May 04, 2016
By Bob LaRochelle.
'I ask not only on behalf of these, but also on behalf of those who will believe in me through their word, that they may all be one. As you, Father, are in me and I am in you, may they also be in us, so that the world may believe that you have sent me. The glory that you have given me I have given them, so that they may be one, as we are one, I in them and you in me, that they may become completely one, so that the world may know that you have sent me and have loved them even as you have loved me. Father, I desire that those also, whom you have given me, may be with me where I am, to see my glory, which you have given me because you loved me before the foundation of the world.
'Righteous Father, the world does not know you, but I know you; and these know that you have sent me.

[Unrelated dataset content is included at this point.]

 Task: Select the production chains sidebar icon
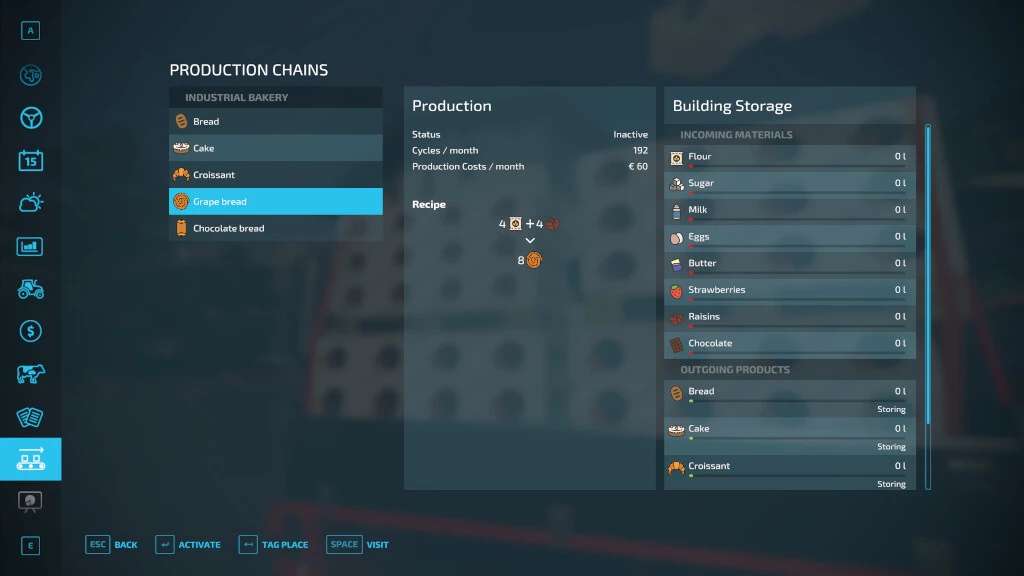30,459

I made your name known to them, and I will make it known, so that the love with which you have loved me may be in them, and I in them.'
Living as we are in the heat of an election year, one in which the politics of division has dominated the electoral process, those of us interested in the potentially positive role of spirituality (and maybe even organized religion) in human living are reminded that divisiveness has been a human reality for a very long time. It most certainly has been a part of the 'religious scene', for sure, even as it so sadly is today on so many fronts.

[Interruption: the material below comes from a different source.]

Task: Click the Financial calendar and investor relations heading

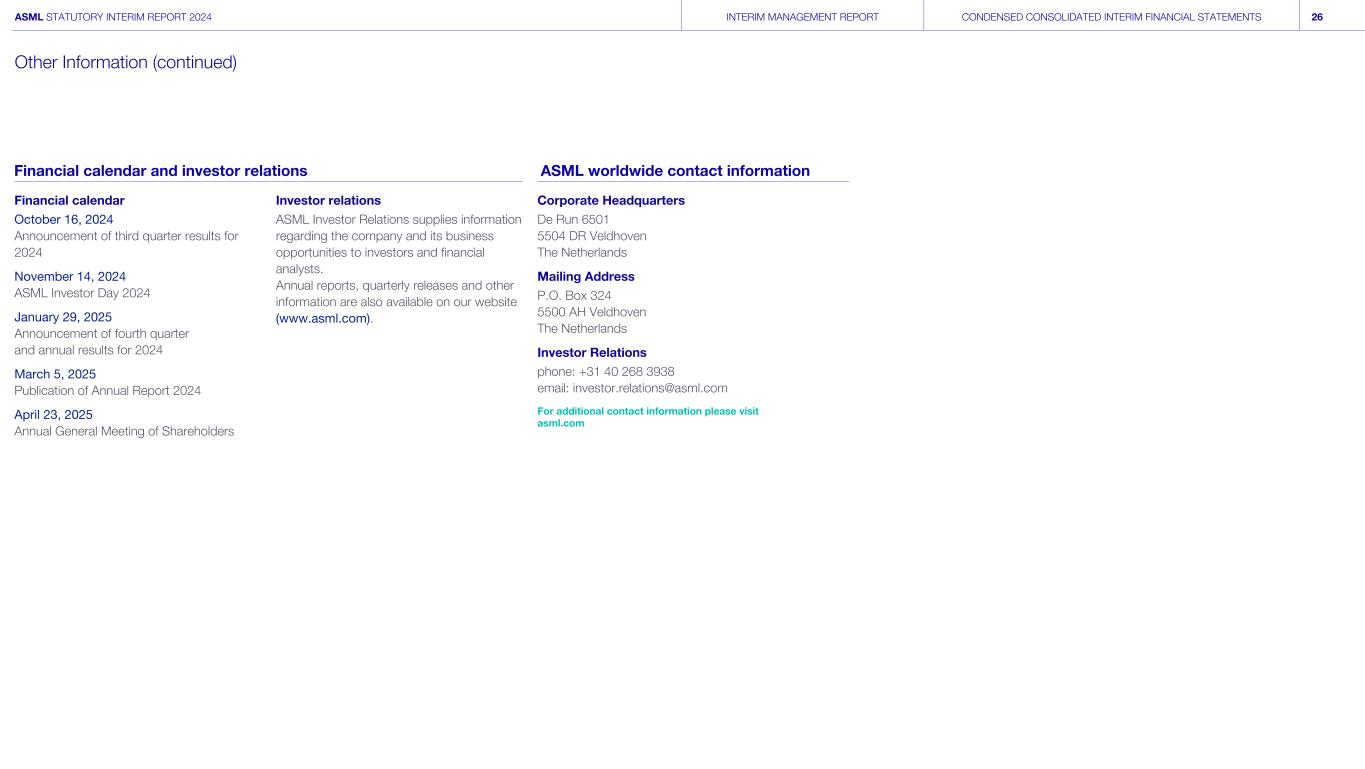Action: point(161,171)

This limited space is not the place to analyze in detail the causality or the history of this sad human tendency to DIVIDE. I think it appropriate instead to acknowledge the impulse toward seeking UNITY that prompted this prayer of Jesus. This prayer, while certainly directed at early disciples of Jesus, taps into a universal message articulated in the religious tradition in which Jesus was raised, yet found also in so many religious approaches outside of the 'Judaeo- Christian' realm. It also acknowledges a reality existent in Jesus' day, most certainly all too real in this time in which we live as well.

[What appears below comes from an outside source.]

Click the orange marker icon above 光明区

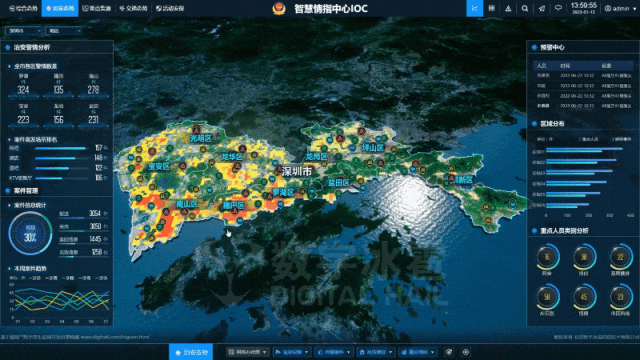point(197,128)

There is a beautiful, mystical feel to these words attributed to Jesus, born of a mysticism that was part of his tradition. Reflection on his words beg questions about how WE, 21st century disciples, are able to visualize a oneness that resides in the heart of creation and then to ACT in the spirit of what we are able to imagine. These are words applicable both internally to the life of the church and in relationship to all that constitutes God's created order. Words spoken in a specific time and context speak to us across the generations and raise new questions for us in our world today, a world which has all too readily embraced the rhetoric, the politics and, sadly, the religion of division. In fact, these words transcend organized religion, while at the same time energizing it, leading us into a way of understanding that draws us more deeply into that which we call 'the divine.'
O God, source of all creation, help us to embrace these very words. Lead us as we embrace your very creation as well, seeing in these words of Jesus a vision of unity and oneness existent in the very depth of our lives, a vision for us to embrace, a vision by which we might live! We pray this in His name, the name of Jesus! Amen
Spirited Wednesday: May 04, 2016 , by Bob LaRochelle.